2010-03-21 Thread Gleb Natapov
Decode CMPXCHG8B destination operand in decoding stage. Fixes regression
introduced by "If LOCK prefix is used dest arg should be memory" commit.
This commit relies on dst operand be decoded at the beginning of an
instruction emulation.

Signed-off-by: Gleb Natapov 
---
 arch/x86/kvm/emulate.c |   24 ++--
 1 files changed, 10 insertions(+), 14 deletions(-)

..........

Given request 1
Write out the patch message between "2010-03-21 Thread Gleb" and "instruction emulation.", inclusive, keeping its wording.
Given request 2
According to the patch message, how many insertions and how many deletions does the change make?
The material after this point has no connection to the patch message.

Information shown
..........

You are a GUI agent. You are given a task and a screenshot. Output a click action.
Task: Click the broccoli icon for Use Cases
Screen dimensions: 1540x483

..........

Answer 1
2010-03-21 Thread Gleb Natapov
Decode CMPXCHG8B destination operand in decoding stage. Fixes regression
introduced by "If LOCK prefix is used dest arg should be memory" commit.
This commit relies on dst operand be decoded at the beginning of an
instruction emulation.

Answer 2
10 insertions and 14 deletions.